The traditional explanation of why these dough twists are called “Haman’s ears” is that there is a passage in the Midrash describing Haman after his downfall as having, in Hebrew, oznayim mekutafot — an ancient rabbinic phrase sometimes translated as “clipped ears” but probably better rendered as “twisted ears” (that is, ears grabbed and twisted in punishment). Yet, a friend who hails from the French city of Lyons tells me that the Lyonnaises eat a deep-fried dough shaped like a triangle and called oreilles, “ears,” because it resembles the ears of a cat or another animal.
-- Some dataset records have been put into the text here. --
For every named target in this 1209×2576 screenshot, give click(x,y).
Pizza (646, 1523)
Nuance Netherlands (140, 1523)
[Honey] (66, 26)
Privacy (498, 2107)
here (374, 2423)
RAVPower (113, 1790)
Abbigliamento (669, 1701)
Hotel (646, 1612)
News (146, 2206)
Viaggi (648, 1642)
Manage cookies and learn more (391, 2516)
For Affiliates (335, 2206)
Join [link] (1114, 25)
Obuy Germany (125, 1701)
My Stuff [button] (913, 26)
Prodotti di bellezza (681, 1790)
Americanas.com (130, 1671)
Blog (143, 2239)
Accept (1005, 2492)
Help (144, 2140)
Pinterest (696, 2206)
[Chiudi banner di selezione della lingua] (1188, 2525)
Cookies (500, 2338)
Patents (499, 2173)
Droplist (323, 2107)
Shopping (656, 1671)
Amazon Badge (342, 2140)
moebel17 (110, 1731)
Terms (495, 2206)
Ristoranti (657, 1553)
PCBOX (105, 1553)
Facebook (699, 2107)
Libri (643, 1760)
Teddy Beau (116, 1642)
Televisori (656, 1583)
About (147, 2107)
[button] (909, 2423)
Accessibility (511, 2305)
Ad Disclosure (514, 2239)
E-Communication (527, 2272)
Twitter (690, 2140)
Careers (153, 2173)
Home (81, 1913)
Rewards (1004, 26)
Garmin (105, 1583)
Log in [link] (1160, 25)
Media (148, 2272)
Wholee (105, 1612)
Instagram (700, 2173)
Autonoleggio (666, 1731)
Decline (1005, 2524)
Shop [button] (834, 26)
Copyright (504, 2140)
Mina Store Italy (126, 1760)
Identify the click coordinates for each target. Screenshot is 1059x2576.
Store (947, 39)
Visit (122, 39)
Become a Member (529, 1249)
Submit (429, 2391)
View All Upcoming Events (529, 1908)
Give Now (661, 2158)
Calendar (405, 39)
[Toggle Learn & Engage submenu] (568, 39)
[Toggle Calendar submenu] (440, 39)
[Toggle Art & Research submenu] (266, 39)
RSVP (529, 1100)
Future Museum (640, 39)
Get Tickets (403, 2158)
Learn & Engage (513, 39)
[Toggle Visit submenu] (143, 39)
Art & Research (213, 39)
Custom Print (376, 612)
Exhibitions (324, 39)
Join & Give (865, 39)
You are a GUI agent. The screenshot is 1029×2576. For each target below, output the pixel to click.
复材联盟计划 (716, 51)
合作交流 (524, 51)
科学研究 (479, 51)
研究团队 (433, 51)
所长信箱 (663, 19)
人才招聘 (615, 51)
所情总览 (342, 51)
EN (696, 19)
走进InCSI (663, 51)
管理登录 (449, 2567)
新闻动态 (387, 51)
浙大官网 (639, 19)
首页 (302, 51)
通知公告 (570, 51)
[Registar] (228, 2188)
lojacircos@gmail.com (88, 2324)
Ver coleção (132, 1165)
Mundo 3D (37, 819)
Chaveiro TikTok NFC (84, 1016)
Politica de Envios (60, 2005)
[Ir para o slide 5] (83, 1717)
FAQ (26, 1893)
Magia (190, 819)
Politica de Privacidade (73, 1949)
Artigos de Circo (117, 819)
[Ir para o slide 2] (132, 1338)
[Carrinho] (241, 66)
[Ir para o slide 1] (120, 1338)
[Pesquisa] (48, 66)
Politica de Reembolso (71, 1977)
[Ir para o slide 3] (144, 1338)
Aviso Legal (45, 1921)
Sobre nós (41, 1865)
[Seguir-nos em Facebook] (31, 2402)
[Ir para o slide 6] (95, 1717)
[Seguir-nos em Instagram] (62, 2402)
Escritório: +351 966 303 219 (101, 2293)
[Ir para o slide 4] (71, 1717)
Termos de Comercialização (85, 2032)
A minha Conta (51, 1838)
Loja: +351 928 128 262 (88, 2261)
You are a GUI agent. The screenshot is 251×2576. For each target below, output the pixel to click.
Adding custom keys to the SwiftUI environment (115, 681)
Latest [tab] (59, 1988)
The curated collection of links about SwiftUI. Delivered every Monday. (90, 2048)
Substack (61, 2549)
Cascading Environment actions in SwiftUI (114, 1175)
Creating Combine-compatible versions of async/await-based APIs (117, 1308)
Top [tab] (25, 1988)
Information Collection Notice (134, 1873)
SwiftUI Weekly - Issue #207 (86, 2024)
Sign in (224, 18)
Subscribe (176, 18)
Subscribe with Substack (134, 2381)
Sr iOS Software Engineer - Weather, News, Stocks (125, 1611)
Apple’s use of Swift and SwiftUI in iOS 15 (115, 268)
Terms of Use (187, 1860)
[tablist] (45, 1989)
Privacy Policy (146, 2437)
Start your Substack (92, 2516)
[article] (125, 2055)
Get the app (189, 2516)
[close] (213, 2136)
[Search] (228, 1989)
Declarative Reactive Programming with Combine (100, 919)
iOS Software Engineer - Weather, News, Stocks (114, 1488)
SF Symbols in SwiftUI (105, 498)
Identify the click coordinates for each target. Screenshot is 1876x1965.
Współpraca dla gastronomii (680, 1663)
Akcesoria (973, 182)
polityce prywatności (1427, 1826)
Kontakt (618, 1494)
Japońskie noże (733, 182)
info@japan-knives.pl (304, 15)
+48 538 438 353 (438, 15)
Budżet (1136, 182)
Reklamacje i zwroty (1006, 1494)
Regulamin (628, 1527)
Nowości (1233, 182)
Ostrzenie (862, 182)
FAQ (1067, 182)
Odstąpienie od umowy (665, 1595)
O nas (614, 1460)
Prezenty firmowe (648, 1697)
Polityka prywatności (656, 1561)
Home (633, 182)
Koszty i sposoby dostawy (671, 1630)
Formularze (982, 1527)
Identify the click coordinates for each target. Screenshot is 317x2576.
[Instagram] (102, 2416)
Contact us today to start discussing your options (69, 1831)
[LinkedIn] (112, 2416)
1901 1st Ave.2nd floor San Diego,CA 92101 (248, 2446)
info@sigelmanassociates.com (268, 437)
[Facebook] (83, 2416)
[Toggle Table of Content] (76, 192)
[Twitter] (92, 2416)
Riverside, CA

Perhaps the original orecchi or orejas de Aman were triangular, too. Probably for the same reason, in modern Israeli Hebrew, an ozen Haman, a “Haman’s ear,” has come to designate not the Sephardic dough twist but the triangular Ashkenazic hamantasch. This is an interesting example of cultural synthesis, in which a term for a food from one part of the Jewish world bonded with an actual food from another part.
The three corners of the hamantasch are also what have given it, among some English speakers and writers, the name of “Haman’s hat.” Although this has been picked up by Jews speaking others languages too, such as Spanish, in which hamantaschen are now sometimes called sombreros de Aman, it is, as far as I can make out, American Jewish in origin. It certainly isn’t very traditional: tricornes, or three-cornered hats, having come into temporary vogue only in the late 18th century, just in time to be worn by George Washington. Perhaps it was invented when American Jews were asked by non-Jews what the triangular pastries appearing in Jewish bakeries in late winter were called. “Hamantaschen”? What kind of a word is that! “Haman’s pockets?” But most commercial hamantaschen are too flat to look like pockets. “Haman’s ears?” Ugh, gross! Hey, why don’t we call them “Haman’s hats”?
Frankly, I find “Haman’s hats” as goyishe-sounding as “hamantasches.” But to tell the truth, whatever you call it and however you spell it, I’m not much of a hamantasch fan. The prune jam ones I can eat if I have to, even if half the dough ends up sticking to my gums, but the poppy seed ones are definitely not for me. I’ve suppose that’s why I’ve put off writing about them year after year.